◆ Given data:
=======
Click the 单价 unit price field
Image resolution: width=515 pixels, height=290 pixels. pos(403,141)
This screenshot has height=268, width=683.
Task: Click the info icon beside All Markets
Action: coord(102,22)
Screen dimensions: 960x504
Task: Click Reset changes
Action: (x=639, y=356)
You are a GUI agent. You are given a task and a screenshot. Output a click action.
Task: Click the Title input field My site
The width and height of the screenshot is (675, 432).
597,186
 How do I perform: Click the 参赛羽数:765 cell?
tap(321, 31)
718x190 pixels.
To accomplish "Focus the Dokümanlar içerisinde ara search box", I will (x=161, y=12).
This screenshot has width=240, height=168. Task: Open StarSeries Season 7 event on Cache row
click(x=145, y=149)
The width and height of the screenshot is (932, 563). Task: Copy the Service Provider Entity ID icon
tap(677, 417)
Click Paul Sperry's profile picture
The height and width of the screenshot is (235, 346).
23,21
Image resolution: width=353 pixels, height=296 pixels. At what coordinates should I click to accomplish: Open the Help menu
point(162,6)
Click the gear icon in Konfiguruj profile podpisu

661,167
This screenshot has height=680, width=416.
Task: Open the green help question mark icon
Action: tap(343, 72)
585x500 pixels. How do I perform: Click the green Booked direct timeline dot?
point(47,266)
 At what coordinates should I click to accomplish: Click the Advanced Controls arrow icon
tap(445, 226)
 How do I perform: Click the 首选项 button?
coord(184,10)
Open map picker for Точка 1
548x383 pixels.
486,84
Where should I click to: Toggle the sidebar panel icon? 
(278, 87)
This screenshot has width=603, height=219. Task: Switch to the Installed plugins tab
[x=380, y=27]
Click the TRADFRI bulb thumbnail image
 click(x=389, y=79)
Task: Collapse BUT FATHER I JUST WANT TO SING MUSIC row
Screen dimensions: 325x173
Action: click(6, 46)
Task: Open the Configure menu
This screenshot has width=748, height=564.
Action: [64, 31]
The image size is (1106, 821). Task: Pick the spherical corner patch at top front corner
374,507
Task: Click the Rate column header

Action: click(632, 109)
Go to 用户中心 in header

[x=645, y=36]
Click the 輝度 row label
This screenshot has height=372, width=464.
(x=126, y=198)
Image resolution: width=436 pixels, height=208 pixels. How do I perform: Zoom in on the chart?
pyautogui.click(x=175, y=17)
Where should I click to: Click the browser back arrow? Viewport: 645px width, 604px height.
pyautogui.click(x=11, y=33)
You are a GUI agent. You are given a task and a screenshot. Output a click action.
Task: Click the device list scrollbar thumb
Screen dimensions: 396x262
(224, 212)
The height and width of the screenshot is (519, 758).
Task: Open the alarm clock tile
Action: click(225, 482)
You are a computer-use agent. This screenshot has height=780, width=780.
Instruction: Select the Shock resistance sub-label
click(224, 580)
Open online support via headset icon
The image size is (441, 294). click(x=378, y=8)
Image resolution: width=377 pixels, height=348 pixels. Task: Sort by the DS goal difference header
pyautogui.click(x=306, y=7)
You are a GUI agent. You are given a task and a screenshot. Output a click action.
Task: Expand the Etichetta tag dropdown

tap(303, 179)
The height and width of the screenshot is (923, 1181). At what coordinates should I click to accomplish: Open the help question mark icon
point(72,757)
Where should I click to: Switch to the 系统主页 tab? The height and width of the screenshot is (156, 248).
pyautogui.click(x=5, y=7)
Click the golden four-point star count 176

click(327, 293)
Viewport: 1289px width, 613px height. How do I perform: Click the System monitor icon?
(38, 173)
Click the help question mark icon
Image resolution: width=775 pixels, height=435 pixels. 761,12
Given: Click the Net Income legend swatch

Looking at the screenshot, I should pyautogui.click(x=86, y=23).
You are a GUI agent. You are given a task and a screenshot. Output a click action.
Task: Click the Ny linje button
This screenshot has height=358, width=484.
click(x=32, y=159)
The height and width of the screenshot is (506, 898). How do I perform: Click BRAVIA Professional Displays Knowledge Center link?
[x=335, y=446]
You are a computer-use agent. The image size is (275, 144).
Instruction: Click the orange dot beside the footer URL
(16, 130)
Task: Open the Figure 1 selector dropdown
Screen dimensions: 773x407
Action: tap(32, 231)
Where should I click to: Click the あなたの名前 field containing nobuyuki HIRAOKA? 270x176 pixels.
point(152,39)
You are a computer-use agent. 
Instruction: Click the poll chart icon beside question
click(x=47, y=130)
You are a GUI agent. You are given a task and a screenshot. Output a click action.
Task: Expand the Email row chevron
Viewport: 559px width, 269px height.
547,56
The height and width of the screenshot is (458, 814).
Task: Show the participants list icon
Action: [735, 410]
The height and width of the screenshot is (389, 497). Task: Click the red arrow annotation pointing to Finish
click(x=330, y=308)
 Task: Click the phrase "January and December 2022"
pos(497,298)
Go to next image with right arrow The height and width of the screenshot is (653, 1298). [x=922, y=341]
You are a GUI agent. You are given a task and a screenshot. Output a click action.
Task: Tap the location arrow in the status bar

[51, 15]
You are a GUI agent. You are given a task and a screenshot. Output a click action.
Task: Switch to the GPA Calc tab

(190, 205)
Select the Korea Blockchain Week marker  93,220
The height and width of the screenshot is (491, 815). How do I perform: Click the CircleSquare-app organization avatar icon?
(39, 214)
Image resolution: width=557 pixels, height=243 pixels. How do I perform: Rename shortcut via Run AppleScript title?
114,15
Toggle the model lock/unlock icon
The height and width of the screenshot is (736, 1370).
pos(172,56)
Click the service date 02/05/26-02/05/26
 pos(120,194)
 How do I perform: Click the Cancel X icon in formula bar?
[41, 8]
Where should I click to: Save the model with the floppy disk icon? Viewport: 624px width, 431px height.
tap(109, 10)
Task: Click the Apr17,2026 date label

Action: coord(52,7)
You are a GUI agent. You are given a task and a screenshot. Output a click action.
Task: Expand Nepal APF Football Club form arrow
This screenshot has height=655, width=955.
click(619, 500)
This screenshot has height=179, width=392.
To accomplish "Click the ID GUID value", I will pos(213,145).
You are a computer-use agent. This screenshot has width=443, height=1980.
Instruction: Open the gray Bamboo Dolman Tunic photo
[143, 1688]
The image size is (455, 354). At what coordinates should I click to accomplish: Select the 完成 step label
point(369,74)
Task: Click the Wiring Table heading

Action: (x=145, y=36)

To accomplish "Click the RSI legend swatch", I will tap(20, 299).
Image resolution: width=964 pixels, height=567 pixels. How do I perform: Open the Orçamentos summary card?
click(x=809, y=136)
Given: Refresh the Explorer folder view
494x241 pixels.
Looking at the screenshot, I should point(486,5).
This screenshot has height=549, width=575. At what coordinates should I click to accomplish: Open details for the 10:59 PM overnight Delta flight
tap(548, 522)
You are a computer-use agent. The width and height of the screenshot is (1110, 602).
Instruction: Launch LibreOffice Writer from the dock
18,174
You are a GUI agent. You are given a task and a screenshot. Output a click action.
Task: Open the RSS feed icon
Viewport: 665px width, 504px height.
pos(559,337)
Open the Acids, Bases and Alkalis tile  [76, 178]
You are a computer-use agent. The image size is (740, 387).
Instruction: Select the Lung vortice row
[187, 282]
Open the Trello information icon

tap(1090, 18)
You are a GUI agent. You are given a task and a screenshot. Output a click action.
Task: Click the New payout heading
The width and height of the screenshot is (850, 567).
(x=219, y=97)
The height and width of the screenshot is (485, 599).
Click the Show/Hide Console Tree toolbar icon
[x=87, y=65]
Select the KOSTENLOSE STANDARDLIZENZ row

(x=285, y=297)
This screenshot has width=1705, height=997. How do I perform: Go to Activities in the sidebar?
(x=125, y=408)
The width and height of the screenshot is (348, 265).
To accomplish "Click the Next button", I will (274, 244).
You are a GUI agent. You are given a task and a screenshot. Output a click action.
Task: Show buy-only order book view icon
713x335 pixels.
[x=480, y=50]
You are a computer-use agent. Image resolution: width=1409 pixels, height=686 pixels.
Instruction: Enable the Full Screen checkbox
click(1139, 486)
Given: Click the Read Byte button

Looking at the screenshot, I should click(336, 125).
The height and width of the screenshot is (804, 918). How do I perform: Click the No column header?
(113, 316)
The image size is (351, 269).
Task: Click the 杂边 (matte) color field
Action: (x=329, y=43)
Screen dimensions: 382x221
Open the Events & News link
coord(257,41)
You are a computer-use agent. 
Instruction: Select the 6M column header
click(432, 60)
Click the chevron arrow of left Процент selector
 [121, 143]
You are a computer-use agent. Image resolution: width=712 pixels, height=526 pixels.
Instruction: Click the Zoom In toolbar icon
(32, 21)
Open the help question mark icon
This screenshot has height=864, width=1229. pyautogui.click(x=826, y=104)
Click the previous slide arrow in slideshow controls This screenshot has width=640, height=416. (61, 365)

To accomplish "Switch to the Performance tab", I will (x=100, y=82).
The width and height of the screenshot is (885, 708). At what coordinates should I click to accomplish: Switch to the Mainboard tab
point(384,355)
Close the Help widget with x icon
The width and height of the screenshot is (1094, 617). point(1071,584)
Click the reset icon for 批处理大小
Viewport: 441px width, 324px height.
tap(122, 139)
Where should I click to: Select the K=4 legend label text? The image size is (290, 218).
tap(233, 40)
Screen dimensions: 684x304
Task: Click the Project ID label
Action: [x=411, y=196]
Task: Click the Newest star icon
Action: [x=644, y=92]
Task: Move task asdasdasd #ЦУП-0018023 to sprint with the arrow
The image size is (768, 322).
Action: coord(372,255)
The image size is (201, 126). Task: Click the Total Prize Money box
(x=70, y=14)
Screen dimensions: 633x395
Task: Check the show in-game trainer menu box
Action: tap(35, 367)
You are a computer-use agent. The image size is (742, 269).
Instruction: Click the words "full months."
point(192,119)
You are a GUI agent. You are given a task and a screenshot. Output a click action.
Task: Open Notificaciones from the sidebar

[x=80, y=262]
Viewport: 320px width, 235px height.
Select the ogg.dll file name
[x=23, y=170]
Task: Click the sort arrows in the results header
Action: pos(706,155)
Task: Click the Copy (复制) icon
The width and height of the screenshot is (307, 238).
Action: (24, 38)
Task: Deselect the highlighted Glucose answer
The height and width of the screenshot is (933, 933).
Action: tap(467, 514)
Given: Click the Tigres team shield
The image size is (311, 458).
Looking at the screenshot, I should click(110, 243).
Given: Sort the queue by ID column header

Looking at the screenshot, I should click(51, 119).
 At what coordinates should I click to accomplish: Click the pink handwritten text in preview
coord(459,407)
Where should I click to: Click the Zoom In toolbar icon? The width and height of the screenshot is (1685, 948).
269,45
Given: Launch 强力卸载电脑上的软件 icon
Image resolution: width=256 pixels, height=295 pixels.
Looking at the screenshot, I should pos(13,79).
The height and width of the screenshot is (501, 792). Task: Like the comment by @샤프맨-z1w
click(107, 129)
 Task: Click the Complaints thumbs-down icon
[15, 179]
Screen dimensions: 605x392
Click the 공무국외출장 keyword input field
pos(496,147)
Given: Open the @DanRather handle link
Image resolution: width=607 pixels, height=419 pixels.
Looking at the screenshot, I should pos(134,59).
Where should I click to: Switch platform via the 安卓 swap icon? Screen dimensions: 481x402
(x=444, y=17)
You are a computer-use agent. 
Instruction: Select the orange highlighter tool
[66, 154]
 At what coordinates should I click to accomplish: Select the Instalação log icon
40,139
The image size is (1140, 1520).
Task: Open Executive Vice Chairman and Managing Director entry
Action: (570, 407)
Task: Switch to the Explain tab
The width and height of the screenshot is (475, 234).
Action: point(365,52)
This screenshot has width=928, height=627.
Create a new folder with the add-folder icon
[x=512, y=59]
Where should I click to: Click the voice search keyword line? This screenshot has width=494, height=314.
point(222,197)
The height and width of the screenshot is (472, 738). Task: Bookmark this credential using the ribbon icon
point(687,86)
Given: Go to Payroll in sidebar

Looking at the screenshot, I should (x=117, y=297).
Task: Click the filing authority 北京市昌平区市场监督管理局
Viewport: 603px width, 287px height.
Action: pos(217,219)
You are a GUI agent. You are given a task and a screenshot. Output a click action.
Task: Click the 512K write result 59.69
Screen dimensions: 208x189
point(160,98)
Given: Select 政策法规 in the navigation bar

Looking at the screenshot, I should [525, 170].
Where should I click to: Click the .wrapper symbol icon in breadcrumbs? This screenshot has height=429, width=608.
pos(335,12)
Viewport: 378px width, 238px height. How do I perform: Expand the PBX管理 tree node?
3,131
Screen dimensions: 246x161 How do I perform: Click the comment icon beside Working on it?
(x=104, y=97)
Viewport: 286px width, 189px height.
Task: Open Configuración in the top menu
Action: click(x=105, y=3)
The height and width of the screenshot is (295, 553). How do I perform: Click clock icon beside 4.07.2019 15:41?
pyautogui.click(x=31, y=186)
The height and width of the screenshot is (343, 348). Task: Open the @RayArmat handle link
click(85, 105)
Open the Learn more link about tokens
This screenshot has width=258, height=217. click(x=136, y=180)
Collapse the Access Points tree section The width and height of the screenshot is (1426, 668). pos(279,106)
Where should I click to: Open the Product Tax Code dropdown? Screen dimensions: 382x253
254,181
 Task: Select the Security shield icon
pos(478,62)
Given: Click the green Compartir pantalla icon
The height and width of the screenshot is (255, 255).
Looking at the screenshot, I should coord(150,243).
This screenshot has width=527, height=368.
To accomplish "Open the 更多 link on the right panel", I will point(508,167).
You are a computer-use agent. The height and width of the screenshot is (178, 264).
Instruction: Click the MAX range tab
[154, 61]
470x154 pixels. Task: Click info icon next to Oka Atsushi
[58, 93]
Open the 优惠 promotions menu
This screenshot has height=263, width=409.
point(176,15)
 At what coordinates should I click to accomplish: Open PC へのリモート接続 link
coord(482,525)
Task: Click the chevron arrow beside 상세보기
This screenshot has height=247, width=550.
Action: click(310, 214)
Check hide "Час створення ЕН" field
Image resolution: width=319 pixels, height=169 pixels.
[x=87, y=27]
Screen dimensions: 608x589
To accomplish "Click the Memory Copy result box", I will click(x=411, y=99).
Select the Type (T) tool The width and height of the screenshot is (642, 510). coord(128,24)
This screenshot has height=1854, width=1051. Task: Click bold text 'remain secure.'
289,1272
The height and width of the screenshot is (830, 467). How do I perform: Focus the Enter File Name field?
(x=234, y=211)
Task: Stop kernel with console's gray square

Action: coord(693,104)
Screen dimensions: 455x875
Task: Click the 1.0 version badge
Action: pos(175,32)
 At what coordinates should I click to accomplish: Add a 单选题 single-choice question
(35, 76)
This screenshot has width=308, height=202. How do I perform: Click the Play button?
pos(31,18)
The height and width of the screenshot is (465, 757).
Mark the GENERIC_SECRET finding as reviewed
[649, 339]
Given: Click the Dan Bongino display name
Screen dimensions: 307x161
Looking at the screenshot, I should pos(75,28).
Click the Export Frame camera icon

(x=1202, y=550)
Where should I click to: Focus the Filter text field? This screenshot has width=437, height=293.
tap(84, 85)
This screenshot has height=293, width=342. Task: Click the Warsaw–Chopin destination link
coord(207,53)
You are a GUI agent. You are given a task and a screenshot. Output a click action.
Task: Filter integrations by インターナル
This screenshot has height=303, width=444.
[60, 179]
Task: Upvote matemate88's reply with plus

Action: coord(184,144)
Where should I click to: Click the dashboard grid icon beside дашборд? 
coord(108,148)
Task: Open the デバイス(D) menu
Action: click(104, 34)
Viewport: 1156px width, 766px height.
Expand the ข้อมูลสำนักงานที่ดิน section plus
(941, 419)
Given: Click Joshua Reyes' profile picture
=======
◆ Instructions to follow: In the data above, copy every line where the string "right" appears.

◆ Solution to this task:
Go to next image with right arrow The height and width of the screenshot is (653, 1298). [x=922, y=341]
To accomplish "Open the 更多 link on the right panel", I will point(508,167).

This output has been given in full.